-- Listed records --
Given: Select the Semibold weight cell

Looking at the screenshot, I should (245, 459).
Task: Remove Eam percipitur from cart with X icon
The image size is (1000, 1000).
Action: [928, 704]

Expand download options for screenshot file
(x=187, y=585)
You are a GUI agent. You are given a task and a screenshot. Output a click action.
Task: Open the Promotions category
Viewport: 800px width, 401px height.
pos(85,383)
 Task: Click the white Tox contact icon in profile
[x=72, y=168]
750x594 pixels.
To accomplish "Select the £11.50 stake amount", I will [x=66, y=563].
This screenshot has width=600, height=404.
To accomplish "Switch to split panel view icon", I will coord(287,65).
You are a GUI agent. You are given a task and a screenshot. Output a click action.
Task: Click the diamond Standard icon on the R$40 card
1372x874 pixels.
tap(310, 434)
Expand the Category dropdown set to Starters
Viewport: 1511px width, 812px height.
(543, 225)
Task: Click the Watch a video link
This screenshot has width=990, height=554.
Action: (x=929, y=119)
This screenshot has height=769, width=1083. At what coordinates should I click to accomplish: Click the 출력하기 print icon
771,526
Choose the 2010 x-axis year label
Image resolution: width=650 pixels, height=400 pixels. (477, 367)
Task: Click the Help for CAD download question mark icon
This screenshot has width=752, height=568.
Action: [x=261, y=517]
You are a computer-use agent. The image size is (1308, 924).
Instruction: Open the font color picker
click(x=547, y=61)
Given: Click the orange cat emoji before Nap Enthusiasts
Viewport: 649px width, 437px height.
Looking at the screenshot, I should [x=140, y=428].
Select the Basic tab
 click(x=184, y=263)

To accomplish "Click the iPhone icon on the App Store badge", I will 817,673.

-- Problem details --
Every line of the data should be output exactly as it was given.

-- The answer --
Given: Select the Semibold weight cell

Looking at the screenshot, I should (245, 459).
Task: Remove Eam percipitur from cart with X icon
The image size is (1000, 1000).
Action: [928, 704]

Expand download options for screenshot file
(x=187, y=585)
You are a GUI agent. You are given a task and a screenshot. Output a click action.
Task: Open the Promotions category
Viewport: 800px width, 401px height.
pos(85,383)
 Task: Click the white Tox contact icon in profile
[x=72, y=168]
750x594 pixels.
To accomplish "Select the £11.50 stake amount", I will [x=66, y=563].
This screenshot has width=600, height=404.
To accomplish "Switch to split panel view icon", I will coord(287,65).
You are a GUI agent. You are given a task and a screenshot. Output a click action.
Task: Click the diamond Standard icon on the R$40 card
1372x874 pixels.
tap(310, 434)
Expand the Category dropdown set to Starters
Viewport: 1511px width, 812px height.
(543, 225)
Task: Click the Watch a video link
This screenshot has width=990, height=554.
Action: (x=929, y=119)
This screenshot has height=769, width=1083. At what coordinates should I click to accomplish: Click the 출력하기 print icon
771,526
Choose the 2010 x-axis year label
Image resolution: width=650 pixels, height=400 pixels. (477, 367)
Task: Click the Help for CAD download question mark icon
This screenshot has width=752, height=568.
Action: [x=261, y=517]
You are a computer-use agent. The image size is (1308, 924).
Instruction: Open the font color picker
click(x=547, y=61)
Given: Click the orange cat emoji before Nap Enthusiasts
Viewport: 649px width, 437px height.
Looking at the screenshot, I should [x=140, y=428].
Select the Basic tab
 click(x=184, y=263)

To accomplish "Click the iPhone icon on the App Store badge", I will 817,673.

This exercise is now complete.